Earlier this week Sisolak’s office announced DETR is getting a new director. Characteristically of this administration during the pandemic, the statement provided no explanation, and requests for one from the governor’s office were ignored.
I have no idea if replacing outgoing director Tiffany Tyler-Garner will make DETR quicker or more efficient. But DETR’s failure to communicate clearly and in a timely manner with gig workers can’t and shouldn’t be laid solely at her feet. DETR is an executive branch agency, and Sisolak is the head executive.
The Sisolak administration’s wholesale communications failure on gig worker unemployment benefits is especially weird since some of the finest public relations and advertising professionals — in a state that prides itself on PR/ad mad skills — are advising him amid the crisis.
What? You thought all his decisions are dictated by his medical response team? He’s also got a branding response team. If I were a cynical person I’d suggest one reason the state has made only a feeble effort to tell gig workers what’s going on is it’s hard for people who have Sisolak’s ear to see how they or their clients might make money from it, you know, going forward.
‘Nevada United.’ Oh really?
There is no good hard count of how many gig and “1099” workers are in Nevada or any other state.
People who study the subject suggest one of the best indicators might be a Census Bureau data series on “nonemployer statistics” of businesses, with particular attention to the “independent proprietors” designation. For instance, you can look in the transportation category, and in Nevada in 2017 (the most recent year in the data) there were 27,369 total “establishments,” of which 26,473 were “independent proprietors.” The experts suggest that’s your rideshare drivers right there.
But the 1099 workforce, in an economy where employers have been moving further away from full-time employment and closer to outsourced, less expensive labor, is hardly confined to Uber and Lyft drivers. It includes everything from hairstylists to people who work conventions and trade shows. Many in the latter group were among the first Nevadans to lose jobs and have been without work and income the longest.
As for those “independent proprietors,” in 2017, there were more than 194,000 them in Nevada, according to the census stats.

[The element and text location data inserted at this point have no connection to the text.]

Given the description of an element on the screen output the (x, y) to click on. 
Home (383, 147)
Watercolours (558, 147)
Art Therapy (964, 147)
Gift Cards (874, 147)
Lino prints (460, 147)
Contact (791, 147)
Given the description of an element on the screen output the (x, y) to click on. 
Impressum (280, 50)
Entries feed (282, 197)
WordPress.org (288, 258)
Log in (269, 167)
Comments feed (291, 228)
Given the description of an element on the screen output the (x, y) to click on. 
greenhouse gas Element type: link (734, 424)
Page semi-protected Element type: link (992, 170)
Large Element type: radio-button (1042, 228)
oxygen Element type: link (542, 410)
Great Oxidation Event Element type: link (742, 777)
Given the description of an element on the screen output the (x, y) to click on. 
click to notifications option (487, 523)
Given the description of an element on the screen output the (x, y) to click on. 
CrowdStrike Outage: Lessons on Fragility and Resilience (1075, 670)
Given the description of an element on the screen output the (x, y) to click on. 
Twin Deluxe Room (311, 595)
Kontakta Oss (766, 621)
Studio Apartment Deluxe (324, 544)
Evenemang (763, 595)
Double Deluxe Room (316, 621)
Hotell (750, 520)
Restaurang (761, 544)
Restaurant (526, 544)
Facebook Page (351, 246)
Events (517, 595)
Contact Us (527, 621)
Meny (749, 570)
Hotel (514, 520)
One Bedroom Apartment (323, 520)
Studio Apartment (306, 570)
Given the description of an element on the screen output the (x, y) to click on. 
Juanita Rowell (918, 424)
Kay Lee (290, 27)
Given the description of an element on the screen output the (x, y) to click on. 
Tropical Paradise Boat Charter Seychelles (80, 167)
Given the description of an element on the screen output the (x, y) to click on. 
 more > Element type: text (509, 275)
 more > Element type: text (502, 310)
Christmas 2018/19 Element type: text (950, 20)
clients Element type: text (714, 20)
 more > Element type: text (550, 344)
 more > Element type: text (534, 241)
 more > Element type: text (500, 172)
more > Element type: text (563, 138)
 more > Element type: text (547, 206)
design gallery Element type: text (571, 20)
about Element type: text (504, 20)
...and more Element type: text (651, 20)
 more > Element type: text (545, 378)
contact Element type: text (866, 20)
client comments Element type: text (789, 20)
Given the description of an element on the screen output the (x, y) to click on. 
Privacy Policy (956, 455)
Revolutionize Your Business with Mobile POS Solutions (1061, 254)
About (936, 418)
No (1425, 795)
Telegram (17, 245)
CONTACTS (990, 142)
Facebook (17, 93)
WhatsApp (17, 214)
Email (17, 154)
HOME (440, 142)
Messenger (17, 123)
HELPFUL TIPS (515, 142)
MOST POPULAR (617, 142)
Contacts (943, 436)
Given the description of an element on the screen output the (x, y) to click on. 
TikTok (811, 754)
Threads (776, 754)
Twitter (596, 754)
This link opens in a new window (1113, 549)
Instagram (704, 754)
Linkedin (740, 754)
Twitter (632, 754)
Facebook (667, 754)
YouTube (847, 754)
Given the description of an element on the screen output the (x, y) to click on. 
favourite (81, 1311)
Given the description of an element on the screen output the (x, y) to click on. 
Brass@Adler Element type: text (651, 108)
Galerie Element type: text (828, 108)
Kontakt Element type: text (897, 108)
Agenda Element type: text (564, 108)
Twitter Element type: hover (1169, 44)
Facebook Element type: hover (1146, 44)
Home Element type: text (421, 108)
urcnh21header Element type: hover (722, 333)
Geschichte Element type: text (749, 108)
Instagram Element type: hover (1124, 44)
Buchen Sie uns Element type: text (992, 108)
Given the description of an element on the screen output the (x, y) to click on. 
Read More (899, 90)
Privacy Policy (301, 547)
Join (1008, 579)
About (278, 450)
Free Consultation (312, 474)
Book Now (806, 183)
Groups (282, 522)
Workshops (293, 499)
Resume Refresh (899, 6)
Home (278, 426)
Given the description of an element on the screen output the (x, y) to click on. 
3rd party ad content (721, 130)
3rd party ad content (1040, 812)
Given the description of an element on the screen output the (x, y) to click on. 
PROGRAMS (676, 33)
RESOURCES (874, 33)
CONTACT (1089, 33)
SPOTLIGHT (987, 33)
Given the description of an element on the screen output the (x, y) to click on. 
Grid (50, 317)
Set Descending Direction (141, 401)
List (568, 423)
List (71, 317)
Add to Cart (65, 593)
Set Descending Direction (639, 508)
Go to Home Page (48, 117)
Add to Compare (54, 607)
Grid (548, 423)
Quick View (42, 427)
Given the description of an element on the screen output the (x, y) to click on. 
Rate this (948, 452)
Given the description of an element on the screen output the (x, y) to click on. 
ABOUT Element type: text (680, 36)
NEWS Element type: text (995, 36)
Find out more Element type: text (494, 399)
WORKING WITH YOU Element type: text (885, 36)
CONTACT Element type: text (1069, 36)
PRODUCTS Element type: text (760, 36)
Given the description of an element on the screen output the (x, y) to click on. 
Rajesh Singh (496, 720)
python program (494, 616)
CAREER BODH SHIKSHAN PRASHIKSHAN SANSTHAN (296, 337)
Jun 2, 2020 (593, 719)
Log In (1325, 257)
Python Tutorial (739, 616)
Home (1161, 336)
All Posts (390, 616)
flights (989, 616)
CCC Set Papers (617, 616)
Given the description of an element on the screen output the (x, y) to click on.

That doesn’t mean all of them will be filing for unemployment when the state gets around to letting them. I think. Some of them might be filing and getting (fingers crossed) SBA help. And some of them might still be working. I hope.
But whatever the number, it’s a lot of people that the state of Nevada and it’s minor celebrity of a governor have been very uninterested in talking about. They deserve a clear and forthright explanation. It’s long overdue.
Sisolak was scheduled Thursday to announce his lovingly titled “Nevada United: Roadmap to Recovery” plan for beginning to reopen the state.
Also as of Thursday, nearly half the states in the country had begun accepting and processing PUA claims. Earlier this week California and Oregon were among the most recent to join the club. Utah’s PUA system has been up and running for a couple weeks.
Sisolak has been touting Thursday’s announcement with fanfare — enthusiastic tweets, the aforementioned teases on national TV shows, hyped if anticlimactic announcements about extending the stay at home rules but very lightly easing rules on some businesses, etc.
It would be nice if he also announced Thursday that Nevada has a firm date when gig workers, independent contractors and the like can file for unemployment, with some explanation of how the process will work and what people will need to do.
A truly united Nevada, er, “Nevada United,” would not blithely leave tens of thousands of Nevadans in the dark.
Oh by the way, nothing of the above should be construed in any way to suggest Sisolak has been wrong about social distancing and shutting down businesses. You people gathering in the streets for Trump campaign rallies disguised as “open Nevada” protests are endangering each other, the community, and the elderly parent you look in on.